##### Extracted text #####

Home > General > Tick… Tick… Tick… Paging Jack Bauer…

Tick… Tick… Tick… Paging Jack Bauer…

May 27th, 2006

If this story in the Wash Post this morning is true, the FBI and DOJ may have a humdinger of a public corruption case operating against Congress right now.

You might need to register to read that. In short, anonymous federal law enforcement sources stated to the Post that Alberto Gonzales, Robert Mueller and Paul McNulty (the DAG, or Deputy Attorney General) all threatened to resign if President Bush orders the Jefferson papers returned to Congress. That’s a Saturday Night Massacre level-threat, over the WH reluctance to push a case relating to a #Democratic# member of Congress. If you found that puzzling, you weren’t the only one.

It seems to me that were this an ordinary corruption case, they wouldn’t threaten such draconian action. I am with Insty, who thinks that the Feebs may have stumbled into public corruption on a scale that… that is grand enough that even Republicans are running scared and willing to jump to the defense of William Jefferson. My liberal friends insist that it’s a Republican culture of corruption, my Republican friends insist it’s a Democratic Culture of Corruption, and my conservative and libertarian friends tend to agree with me that it’s a centralized government culture of corruption. I guess we’ll know more within a couple months, and if the corruption is widespread and bi-partisan, you can expect to see a voter revolt this fall.

  • Share/Bookmark
Comments appear entirely at the whim of the guy who pays the bills for this site, and may be deleted, edited, ridiculed, or otherwise pissed over as he in his capricious fancy sees fit. Thank you.
  1. May 27th, 2006 at 10:35 | #1
    It just gets better and better. If, by "better," one means "jawdroppingly, staggeringly, unbelievably worse," that is.
  2. Jeff MacMillan
    May 27th, 2006 at 12:44 | #2
    I think we already have a voter revolt.

    The way I see it, having never missed an election I wasn't physically able to make (missed an election only because my absentee ballot came to me too late), if I decide to not show up at the election ballot... Then I figure hundreds of thousands of conservatives will have also decided not to.

    Congress has proven itself to be too corrupt to care about their own constitutents. They only care about what gives them increasingly more control over the American People and thus more power for them.

##### Records #####

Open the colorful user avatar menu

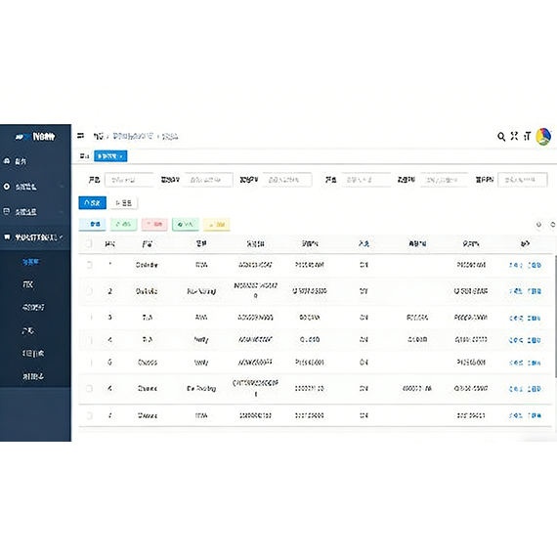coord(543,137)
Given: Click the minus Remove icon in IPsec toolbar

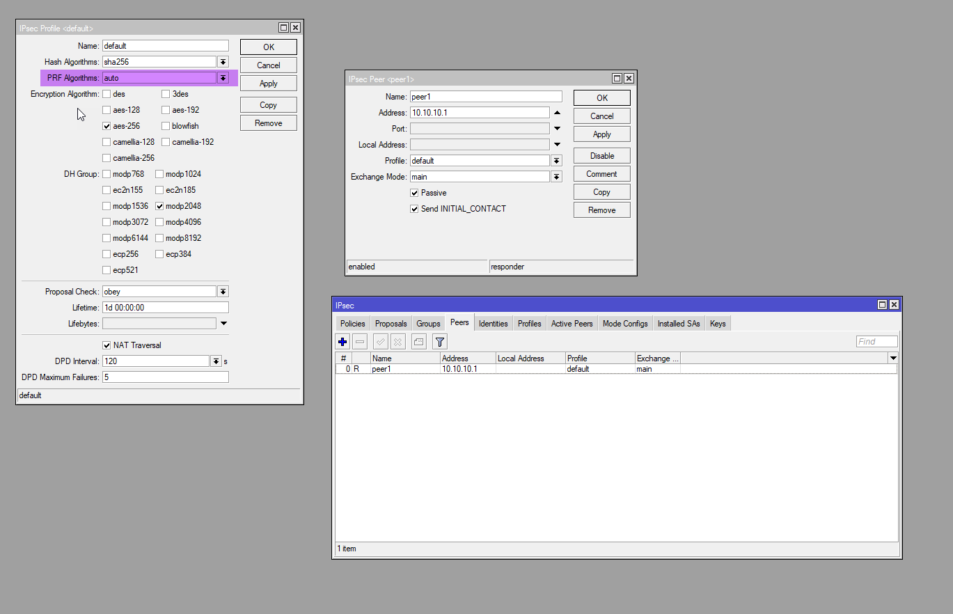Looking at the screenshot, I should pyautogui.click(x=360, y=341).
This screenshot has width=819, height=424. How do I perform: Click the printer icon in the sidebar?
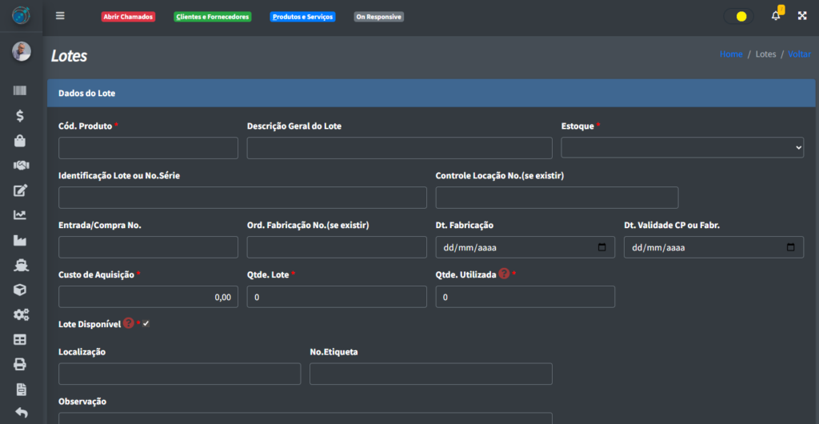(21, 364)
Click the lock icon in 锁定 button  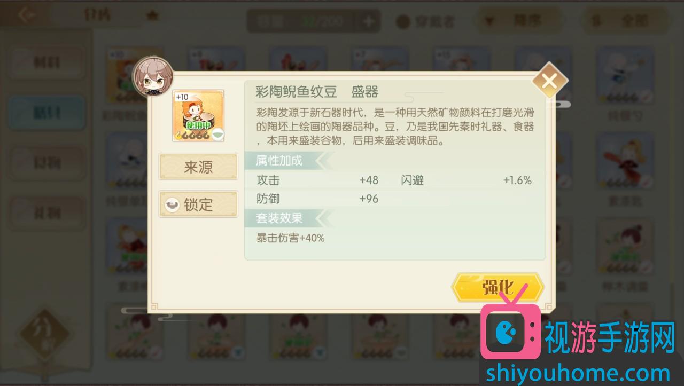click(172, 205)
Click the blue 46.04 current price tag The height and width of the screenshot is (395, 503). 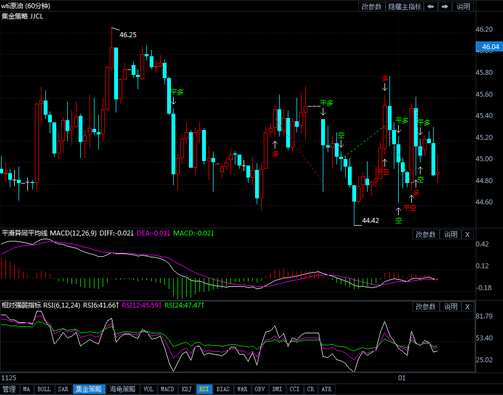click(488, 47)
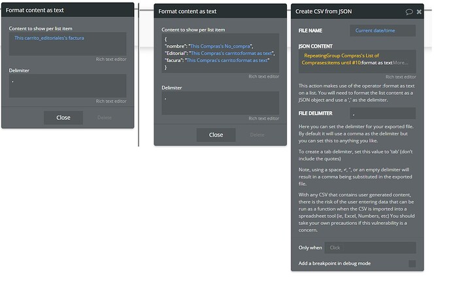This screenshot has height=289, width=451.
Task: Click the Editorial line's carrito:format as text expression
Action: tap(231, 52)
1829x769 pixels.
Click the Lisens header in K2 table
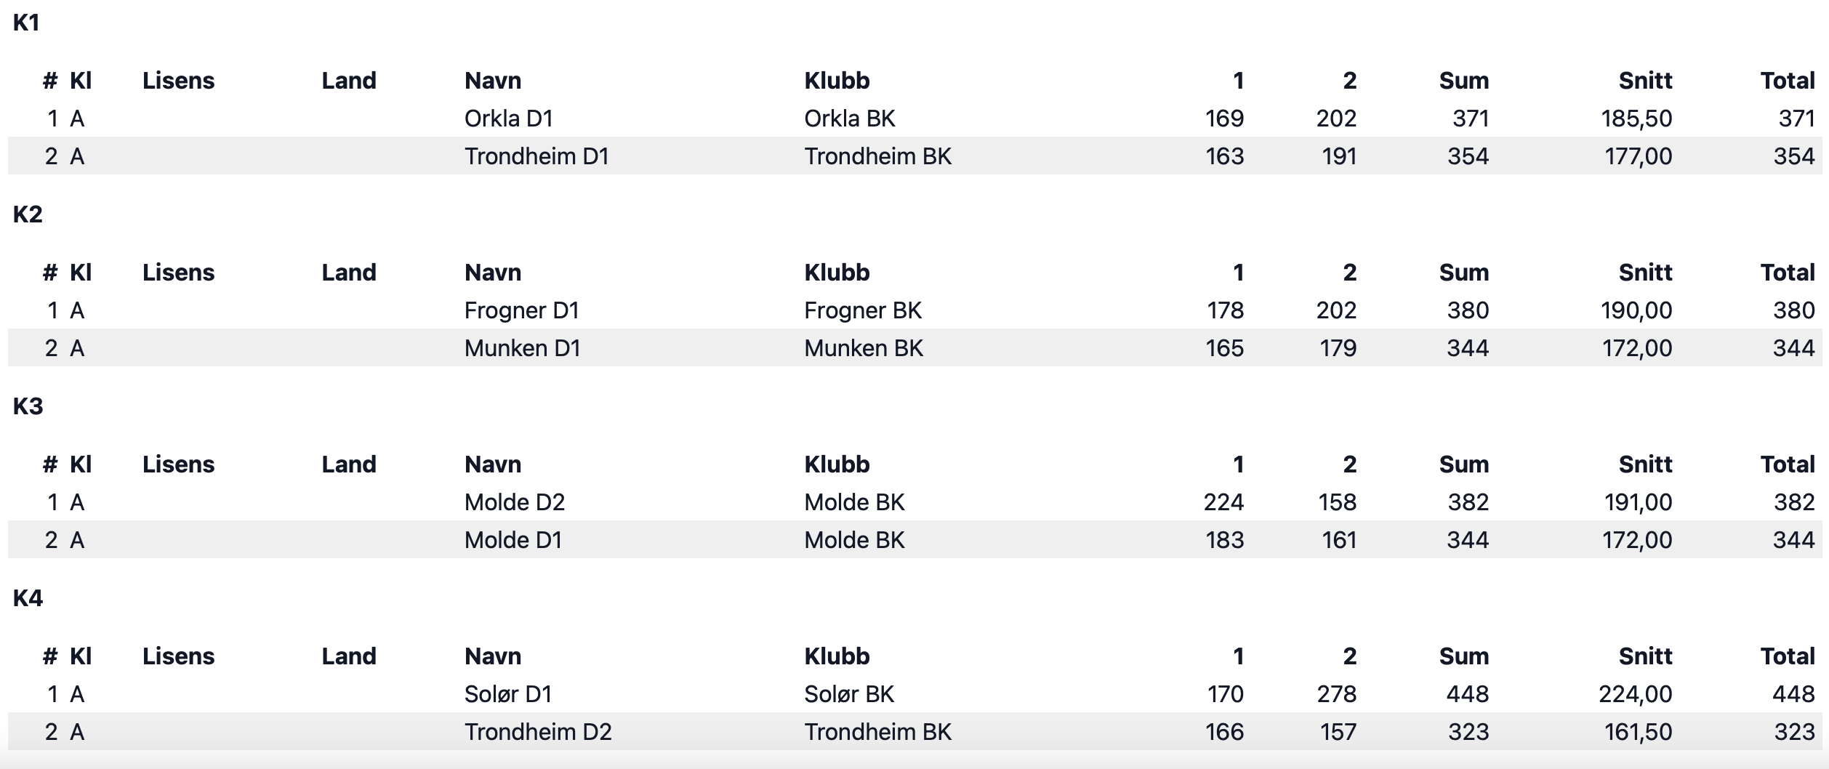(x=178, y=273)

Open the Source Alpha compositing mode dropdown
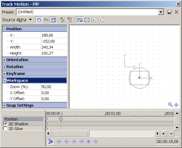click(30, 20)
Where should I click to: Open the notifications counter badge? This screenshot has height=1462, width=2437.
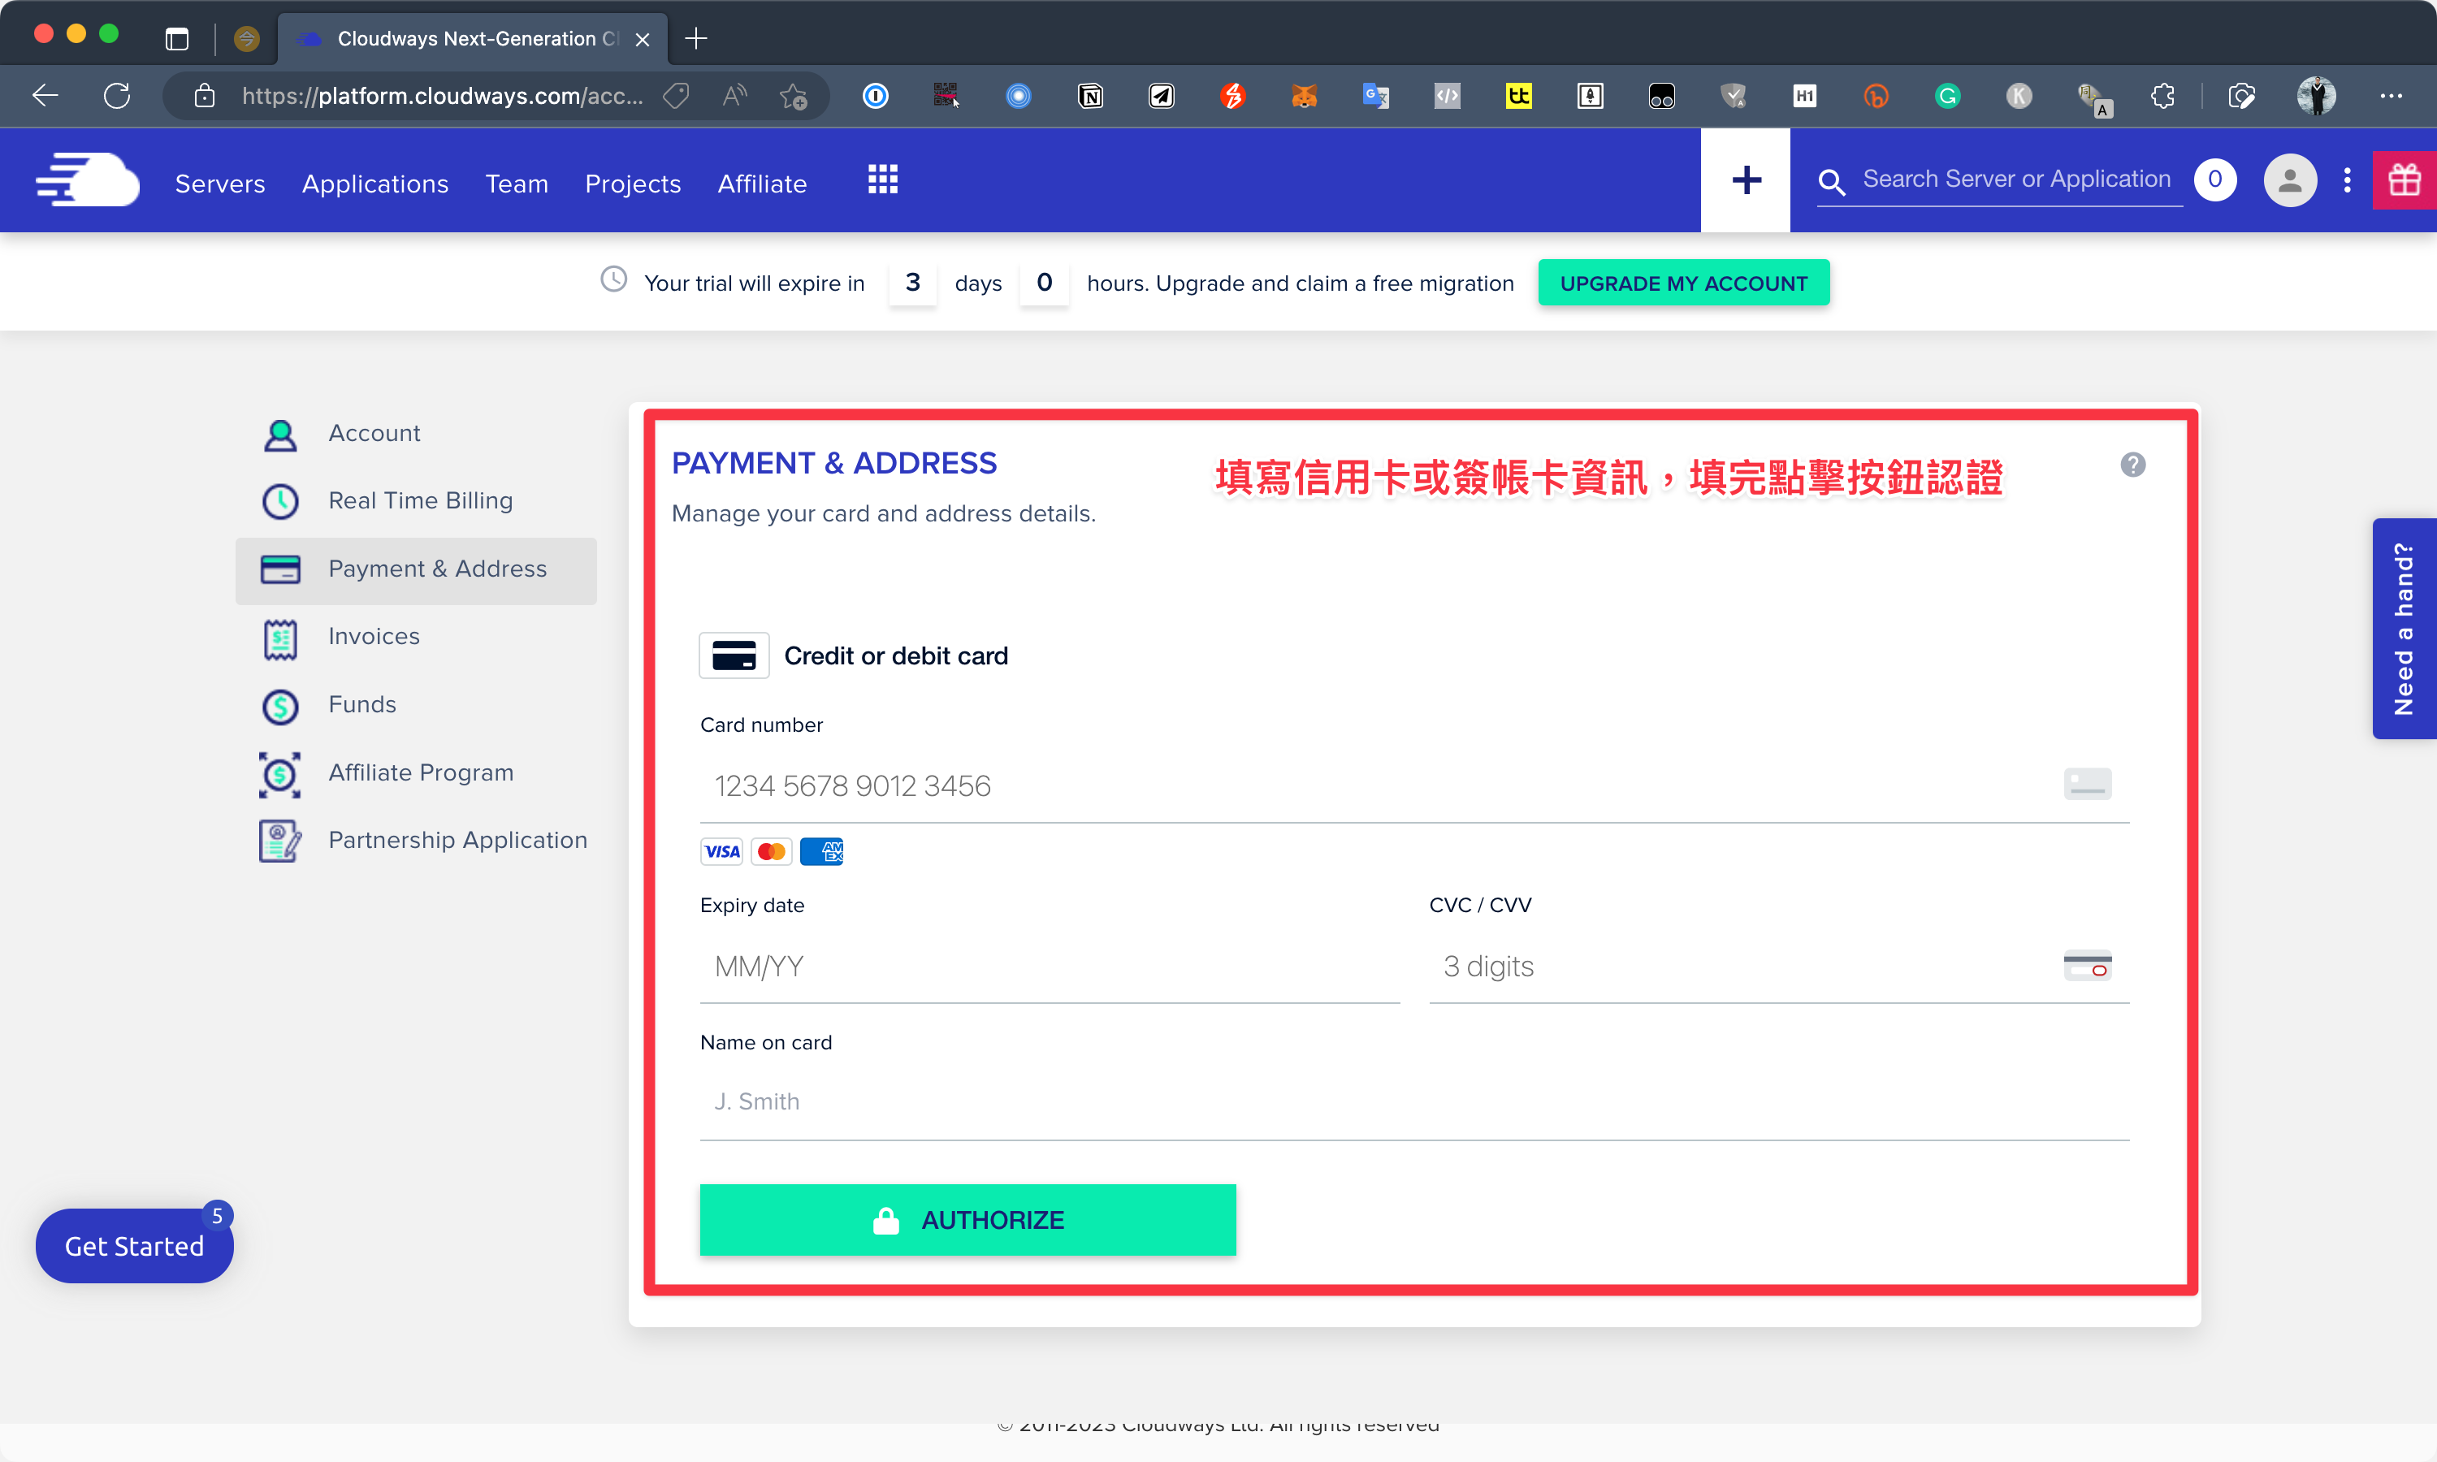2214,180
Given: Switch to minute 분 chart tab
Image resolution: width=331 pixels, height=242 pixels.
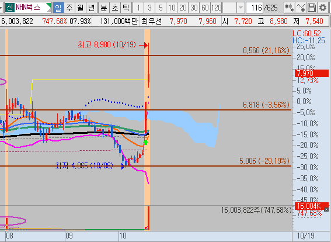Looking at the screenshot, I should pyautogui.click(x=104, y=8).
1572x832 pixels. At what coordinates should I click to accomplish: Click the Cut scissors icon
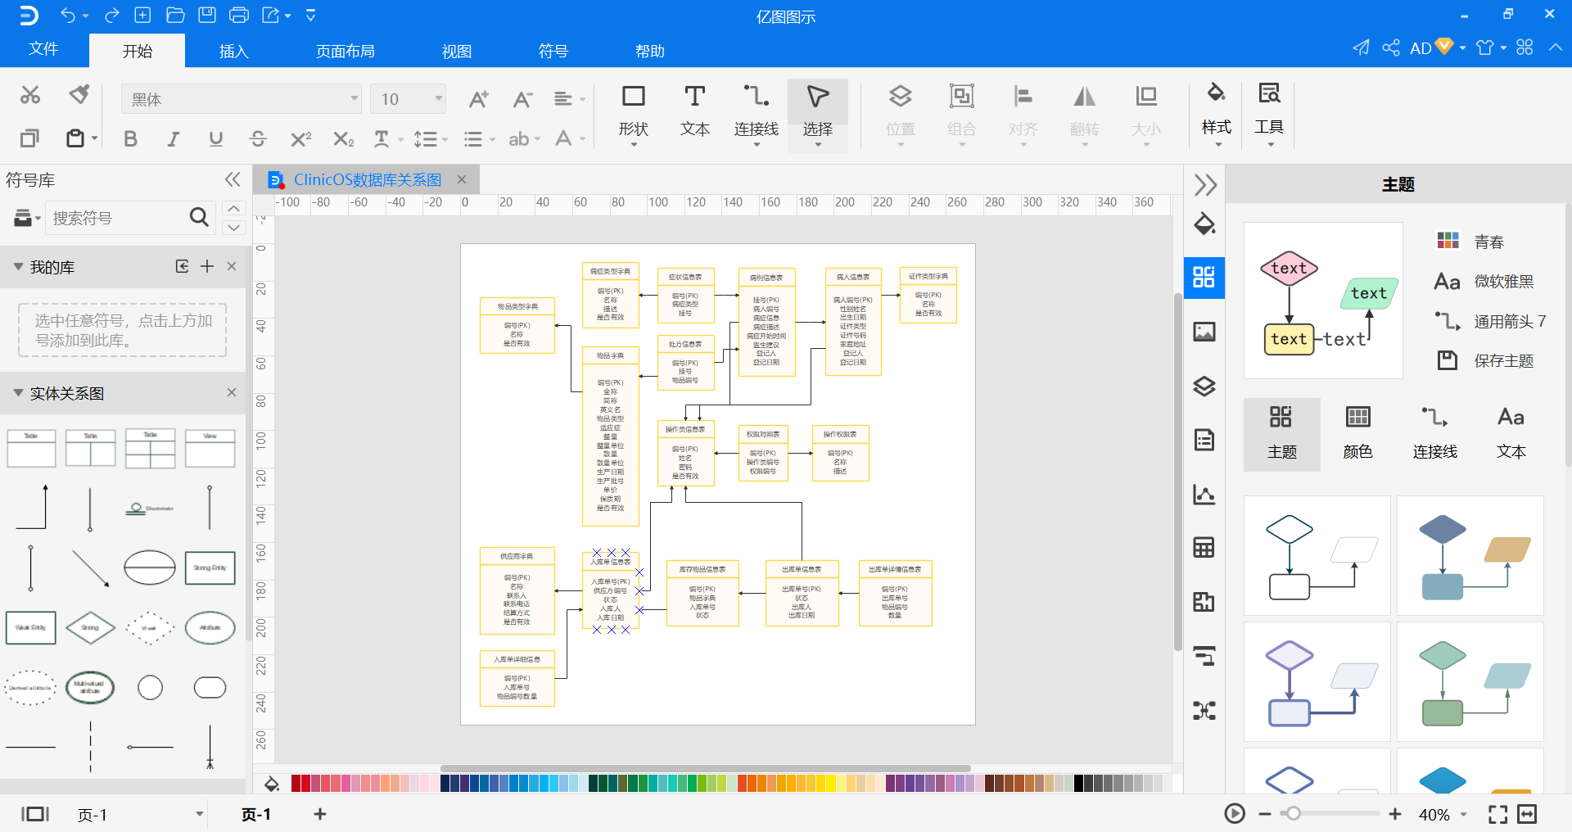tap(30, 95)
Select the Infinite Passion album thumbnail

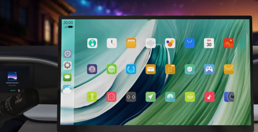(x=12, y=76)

#####

▶ _Complete the following_:
(1) Quote the rows word for word, starting at the line that contains "Given: Switch to minute 분 chart tab" and ending at the last row, with both ends included. Leave the pictures out.
(2) Extend the blog post about the threatened resignations over the Jefferson papers, picking up after its last sentence.
The text and the rows are unrelated to each other.

▶ _Answer set_:
(1)
Given: Switch to minute 분 chart tab
Image resolution: width=331 pixels, height=242 pixels.
Looking at the screenshot, I should pyautogui.click(x=104, y=8).
1572x832 pixels. At what coordinates should I click to accomplish: Click the Cut scissors icon
tap(30, 95)
Select the Infinite Passion album thumbnail

(x=12, y=76)

(2)
  3. Wickedpinto
    May 27th, 2006 at 15:49 | #3
    Imagine of all the career politicians get kicked out, and we actually find idealistic, caring, sincere and noble people in congress?

    Not to mention, crippling congress isn't exactly a bad thing. a few years without these guys tooting their own horns, and people realizing "you know? The world didn't end, maybe we don't need all this insane legislation every year." And that includes all the onmibus packages.

  4. May 27th, 2006 at 17:04 | #4
    Unfortunately, I am of the opinion that most of the Washington power elite hear "The voters are revolting!" and they crack a smile and say "Well, as long as they don't rebel, I don't care how revolting they are!"

    This seems to apply equally to the Dhimmicrats as well as the RINO's!

  5. David R. Block
    May 27th, 2006 at 17:08 | #5
    Does a sane political party exist? If not, then somebody needs to found one real damn quick.
  6. May 27th, 2006 at 22:00 | #6
    Al,

    This is about immigration. No Bush loyalist would threaten Bush with disloyalty, even ex post facto. Gonzales, with Bush's approval, is trying to beat up Hastert to pass that immigration monstrosity.

    Unfortunately, Hastert handed them the stick, by being wrong on the Debate Clause and tin-eared.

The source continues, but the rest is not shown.